A vigil has been held in Wellington to commemorate the lives lost to police brutality in America, as protests and riots for the same cause erupt across the US.
Hundreds of people gathered outside Parliament on Monday night to share in the pain wreaking havoc across the US.
Footage of the vigil shows protesters screaming "I can't breathe" - the last words of George Floyd and Eric Garner - two black men who lost their lives to police brutality.
Protests have broken out across the world following one of the most recent deaths of a black man at the hands of a white police officer. The death of Floyd, after he was detained in Minnesota, has led to widespread protests with police escalating to violence across America.
In South America, Germany and now New Zealand thousands have gathered to protest the systematic racism which enables the deaths of hundreds of black Americans.
One of the organisers of the Wellignton vigil, Nicole Inskeep, says she is doing it to connect with a community she feels isolated from.
Inskeep is a black American living in Wellington.

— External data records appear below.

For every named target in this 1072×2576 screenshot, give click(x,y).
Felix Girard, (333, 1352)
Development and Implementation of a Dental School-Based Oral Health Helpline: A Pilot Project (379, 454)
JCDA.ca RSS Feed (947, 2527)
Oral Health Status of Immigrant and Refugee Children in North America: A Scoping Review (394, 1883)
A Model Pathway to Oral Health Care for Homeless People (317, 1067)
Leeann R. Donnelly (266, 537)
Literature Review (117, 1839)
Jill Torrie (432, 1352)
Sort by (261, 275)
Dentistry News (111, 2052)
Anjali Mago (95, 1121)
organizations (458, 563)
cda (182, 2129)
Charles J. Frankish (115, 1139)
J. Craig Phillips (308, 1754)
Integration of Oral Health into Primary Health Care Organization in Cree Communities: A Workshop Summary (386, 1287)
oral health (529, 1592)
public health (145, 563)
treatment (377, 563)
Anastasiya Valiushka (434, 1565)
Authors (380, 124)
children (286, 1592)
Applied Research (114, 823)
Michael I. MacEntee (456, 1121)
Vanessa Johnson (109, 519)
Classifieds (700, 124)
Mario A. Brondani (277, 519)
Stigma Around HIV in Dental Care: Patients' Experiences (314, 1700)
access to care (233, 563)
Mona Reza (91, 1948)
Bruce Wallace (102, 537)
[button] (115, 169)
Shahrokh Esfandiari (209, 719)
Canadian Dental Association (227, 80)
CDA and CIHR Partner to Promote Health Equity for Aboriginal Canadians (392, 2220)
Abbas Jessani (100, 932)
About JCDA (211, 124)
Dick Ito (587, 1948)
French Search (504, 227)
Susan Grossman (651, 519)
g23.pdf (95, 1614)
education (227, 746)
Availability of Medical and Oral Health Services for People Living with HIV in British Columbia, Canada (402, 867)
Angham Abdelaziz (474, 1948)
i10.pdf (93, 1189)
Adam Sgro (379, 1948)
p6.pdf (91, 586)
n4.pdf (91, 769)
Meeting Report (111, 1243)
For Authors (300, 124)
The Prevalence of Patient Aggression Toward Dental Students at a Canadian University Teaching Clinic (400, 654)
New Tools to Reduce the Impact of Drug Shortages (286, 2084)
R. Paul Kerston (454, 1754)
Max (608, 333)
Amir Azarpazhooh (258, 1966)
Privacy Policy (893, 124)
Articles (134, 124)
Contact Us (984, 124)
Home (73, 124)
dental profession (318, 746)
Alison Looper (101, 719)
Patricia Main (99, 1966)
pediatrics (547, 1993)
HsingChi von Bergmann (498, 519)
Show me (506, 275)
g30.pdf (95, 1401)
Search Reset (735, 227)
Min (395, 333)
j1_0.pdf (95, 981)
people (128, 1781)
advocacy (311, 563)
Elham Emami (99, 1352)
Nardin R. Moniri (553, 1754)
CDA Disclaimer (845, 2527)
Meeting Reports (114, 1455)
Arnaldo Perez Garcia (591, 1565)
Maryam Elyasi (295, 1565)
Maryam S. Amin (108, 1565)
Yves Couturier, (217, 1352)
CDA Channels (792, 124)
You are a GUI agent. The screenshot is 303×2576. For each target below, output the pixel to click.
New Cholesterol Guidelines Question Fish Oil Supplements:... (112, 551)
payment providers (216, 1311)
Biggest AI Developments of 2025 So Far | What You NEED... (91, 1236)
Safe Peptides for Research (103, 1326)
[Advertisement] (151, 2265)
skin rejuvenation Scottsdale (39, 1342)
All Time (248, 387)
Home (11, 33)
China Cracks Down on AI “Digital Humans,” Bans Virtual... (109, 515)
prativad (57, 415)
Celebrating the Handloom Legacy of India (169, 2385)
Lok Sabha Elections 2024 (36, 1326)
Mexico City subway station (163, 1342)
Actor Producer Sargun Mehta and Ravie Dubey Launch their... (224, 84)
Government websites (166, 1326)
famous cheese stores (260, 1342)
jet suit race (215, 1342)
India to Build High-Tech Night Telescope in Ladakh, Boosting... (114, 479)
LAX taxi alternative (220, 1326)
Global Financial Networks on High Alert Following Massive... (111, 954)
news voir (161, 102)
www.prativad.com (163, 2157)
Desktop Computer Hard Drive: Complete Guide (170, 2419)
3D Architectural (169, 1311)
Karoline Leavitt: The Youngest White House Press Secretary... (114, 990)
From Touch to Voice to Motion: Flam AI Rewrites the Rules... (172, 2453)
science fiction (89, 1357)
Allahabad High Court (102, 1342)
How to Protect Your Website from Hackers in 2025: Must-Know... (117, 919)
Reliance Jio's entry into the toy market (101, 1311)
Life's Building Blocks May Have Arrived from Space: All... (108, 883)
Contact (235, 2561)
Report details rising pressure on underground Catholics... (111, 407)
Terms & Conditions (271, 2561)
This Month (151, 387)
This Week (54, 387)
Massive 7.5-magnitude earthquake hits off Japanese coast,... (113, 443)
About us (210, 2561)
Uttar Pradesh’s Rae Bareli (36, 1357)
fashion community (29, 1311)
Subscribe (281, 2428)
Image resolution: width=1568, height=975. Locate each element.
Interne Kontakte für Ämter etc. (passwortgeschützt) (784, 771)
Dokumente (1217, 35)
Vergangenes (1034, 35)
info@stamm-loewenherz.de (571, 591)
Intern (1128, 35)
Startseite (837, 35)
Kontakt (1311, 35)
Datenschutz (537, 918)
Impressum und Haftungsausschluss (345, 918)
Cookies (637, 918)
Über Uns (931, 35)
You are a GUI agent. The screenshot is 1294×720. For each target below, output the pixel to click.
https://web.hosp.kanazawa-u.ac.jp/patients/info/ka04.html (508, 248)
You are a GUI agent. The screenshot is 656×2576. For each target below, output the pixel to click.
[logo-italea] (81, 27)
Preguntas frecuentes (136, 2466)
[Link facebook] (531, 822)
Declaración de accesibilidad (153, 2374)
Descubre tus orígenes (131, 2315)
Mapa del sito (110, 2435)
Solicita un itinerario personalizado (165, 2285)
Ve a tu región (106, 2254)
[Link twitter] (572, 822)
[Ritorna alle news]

She says the work is necessary to give voice to the voiceless.
"Feeling that pain and that connection with your community and being helpless to create any sort of solution or provide any sort of voice for them - that's what we're doing here," she told Newshub.
"We are being misunderstood on a large scale - the pain and the grief we feel is not being fully understood."
Inskeep says as part of the vigil she will read some of the names of those killed by police.
"We struggled to create a list which has every name of every person who has been lost to police brutality - that in itself is unacceptable," she told Newshub.
"We don't have enough time in an hour to name all of them - there's a lot of people dying."
Inskeep says the vigil will not be the last of her work - she's planning further events to give a voice to other people who are marginalised.
"There was a lot of discussion as to putting all black communities and people of colours' pain into one thing but that does a disservice to other people's pain," she said.
"To fully give people their own event and their own time to say these are the problems that we're dealing with and this is what we need - you can't do that in hours time."